I have a pyspark data frame of a huge number of rows ( 80 million -100 million rows). I am inferencing a model on it to obtain the model score(probability) for each row. Like the below code:

import tensorflow as tf
from tensorflow import keras
from pyspark.sql.functions import pandas_udf
import pandas as pd
import numpy as np
from pyspark.sql import functions as F

def inference(df):

    col_names = [c for c in df.columns]

    @pandas_udf(returnType=T.DoubleType())
    def predict_pandas_udf(*features):
        X = pd.concat(features, axis=1)
        X.columns = col_names

        # Create a dataset
        ds = tf.data.Dataset.from_tensor_slices(dict(X))
        ds = ds.batch(1024)

       # Get model
        nn = keras.models.load_model(f'all_models/model_1')

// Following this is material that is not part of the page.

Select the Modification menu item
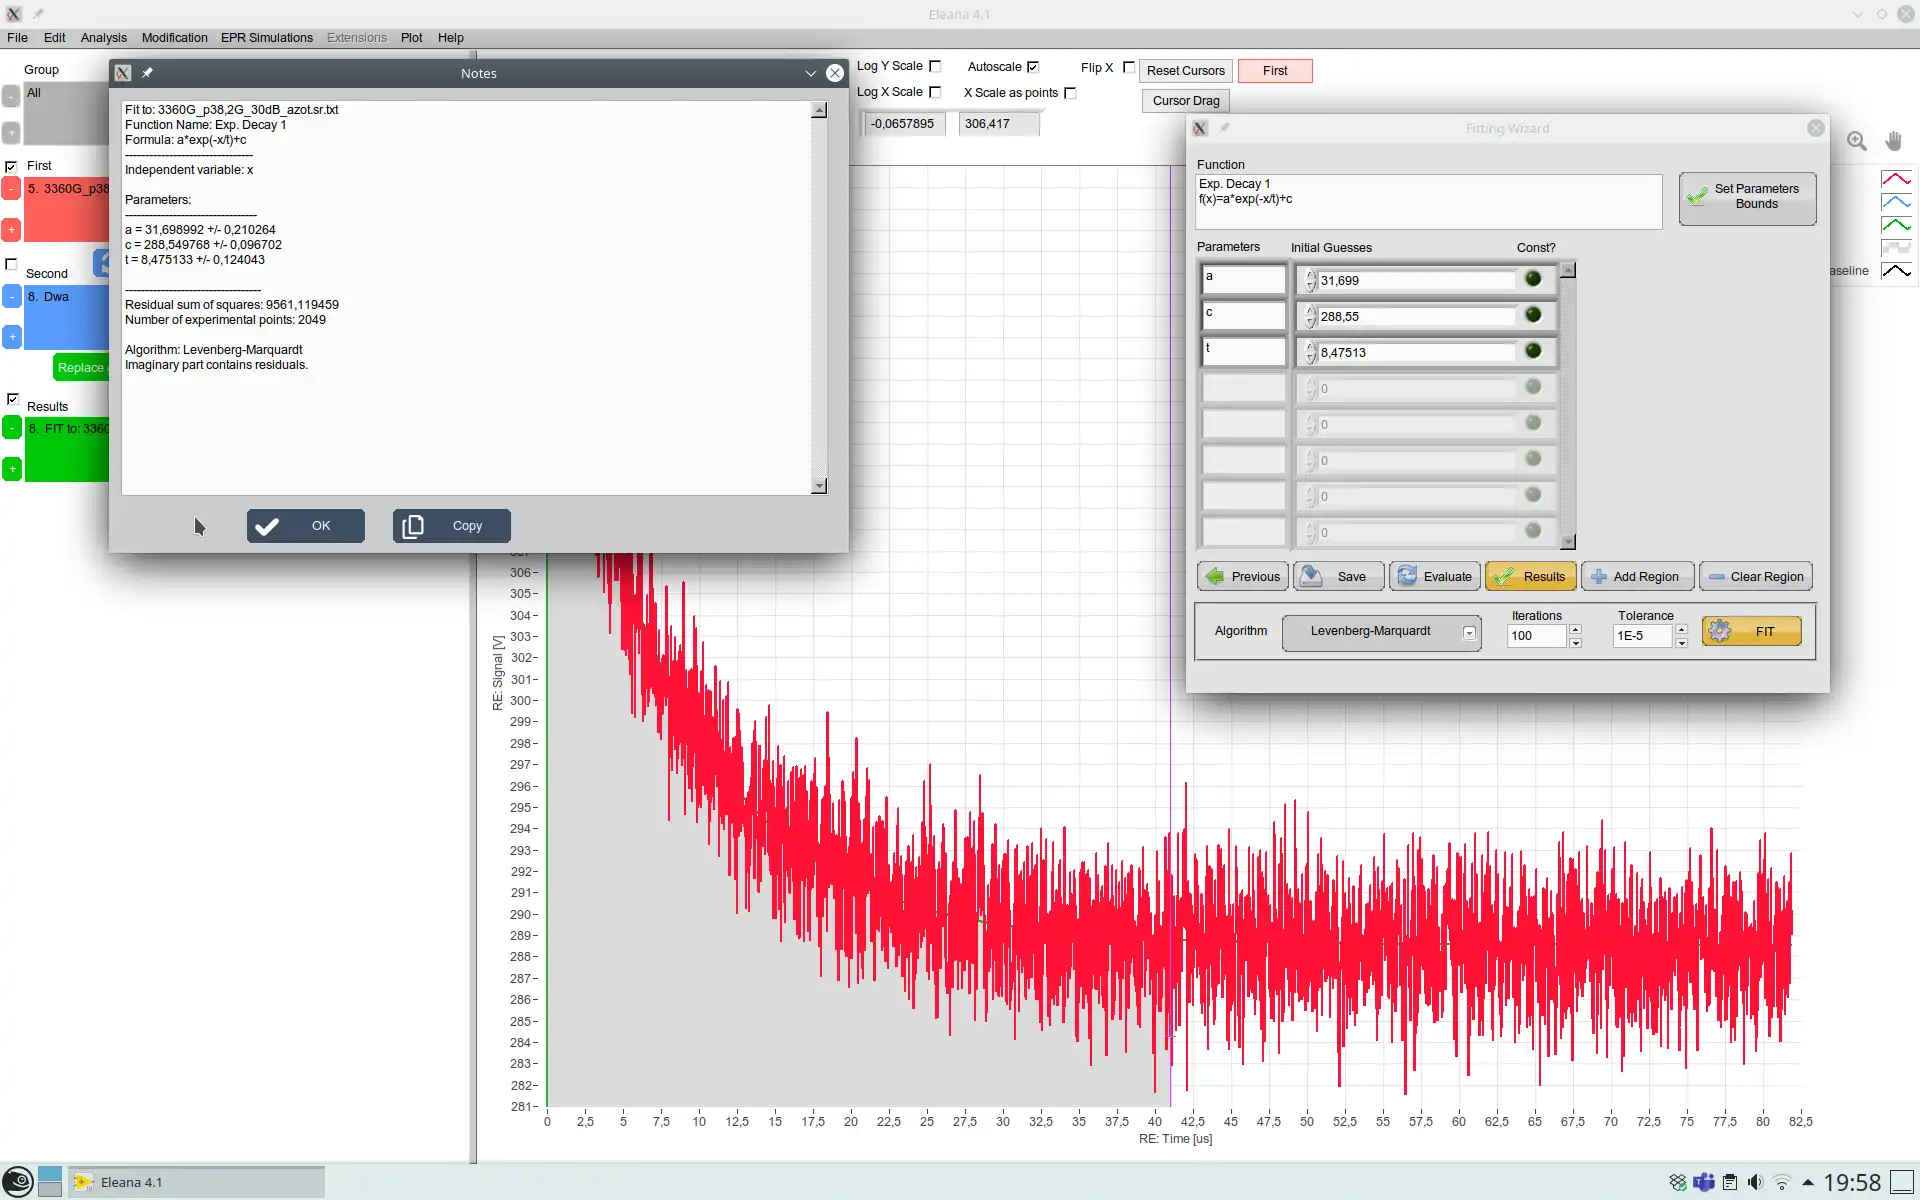This screenshot has width=1920, height=1200. (x=173, y=37)
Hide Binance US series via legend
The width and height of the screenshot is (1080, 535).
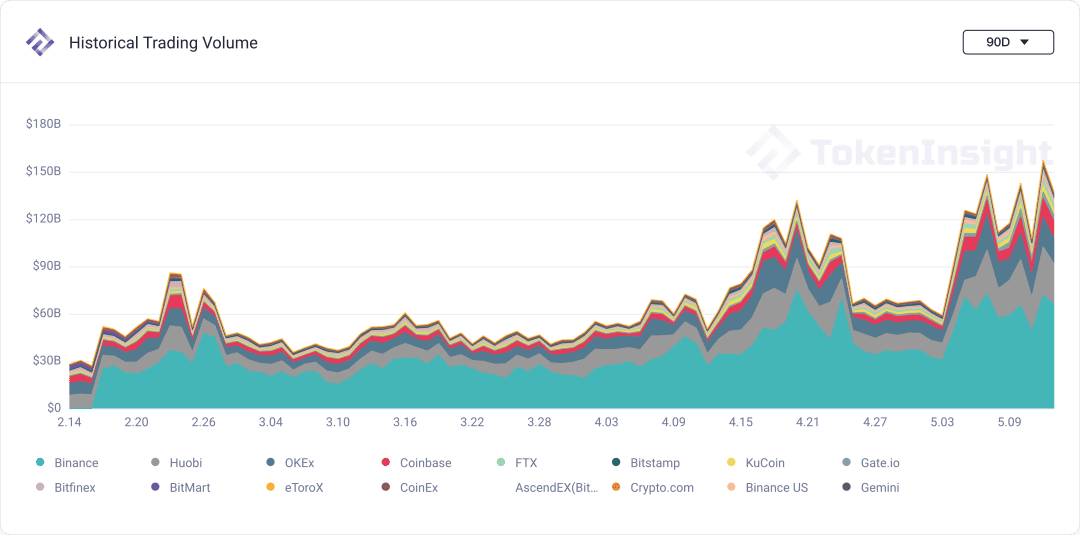(767, 487)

        prob = nn.predict(ds)
        return pd.Series(prob[:, 0])

    df = df. \
            withColumn('probability', predict_pandas_udf(*(F.col(c) for c in df.columns )))
           
    return df



df=spark.table('p13n_features_explore.ss_ltr_low_confidence_pairs_with_features_amalgam')

scores=inference(df)
   
scores.write.mode('overwrite').parquet(f'gs://p13n-storage2/data/features/smart_subs/lcp_pairs_amalgam')

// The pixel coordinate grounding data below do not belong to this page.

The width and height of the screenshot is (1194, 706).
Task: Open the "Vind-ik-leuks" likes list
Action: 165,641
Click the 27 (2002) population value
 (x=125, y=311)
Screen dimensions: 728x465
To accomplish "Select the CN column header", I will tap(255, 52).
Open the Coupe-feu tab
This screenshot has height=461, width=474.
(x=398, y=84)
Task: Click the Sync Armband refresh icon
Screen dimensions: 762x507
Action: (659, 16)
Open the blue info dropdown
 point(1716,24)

This code's entire execution, that is, till writing to a data path, is taking around 22 minutes. I want to have ten models ensemble for it, i.e. inferencing ten models on it and taking the mean of the scores in the final, like the code below.

import tensorflow as tf
from tensorflow import keras
from pyspark.sql.functions import pandas_udf
import pandas as pd
import numpy as np
from pyspark.sql import functions as F

def inference(df):

    col_names = [c for c in df.columns]

    @pandas_udf(returnType=T.DoubleType())
    def predict_pandas_udf(*features):
        X = pd.concat(features, axis=1)
        X.columns = col_names

        # Create a dataset
        ds = tf.data.Dataset.from_tensor_slices(dict(X))
        ds = ds.batch(1024)

        # Get model
        prob_scores_list=[]
        for i in range(1,11):
            nn = keras.models.load_model(f'all_models/model_{i}')
            prob = nn.predict(ds)
            prob_scores_list.append(prob[:, 0])
           
        prob_scores = np.array(prob_scores_list)    
        return pd.Series(prob_scores.mean(axis=0))

    df = df. \
            withColumn('probability', predict_pandas_udf(*(F.col(c) for c in df.columns )))
           
    return df



df=spark.table('p13n_features_explore.ss_ltr_low_confidence_pairs_with_features_amalgam')

scores=inference(df)
   
scores.write.mode('overwrite').parquet(f'gs://p13n-storage2/data/features/smart_subs/lcp_pairs_amalgam')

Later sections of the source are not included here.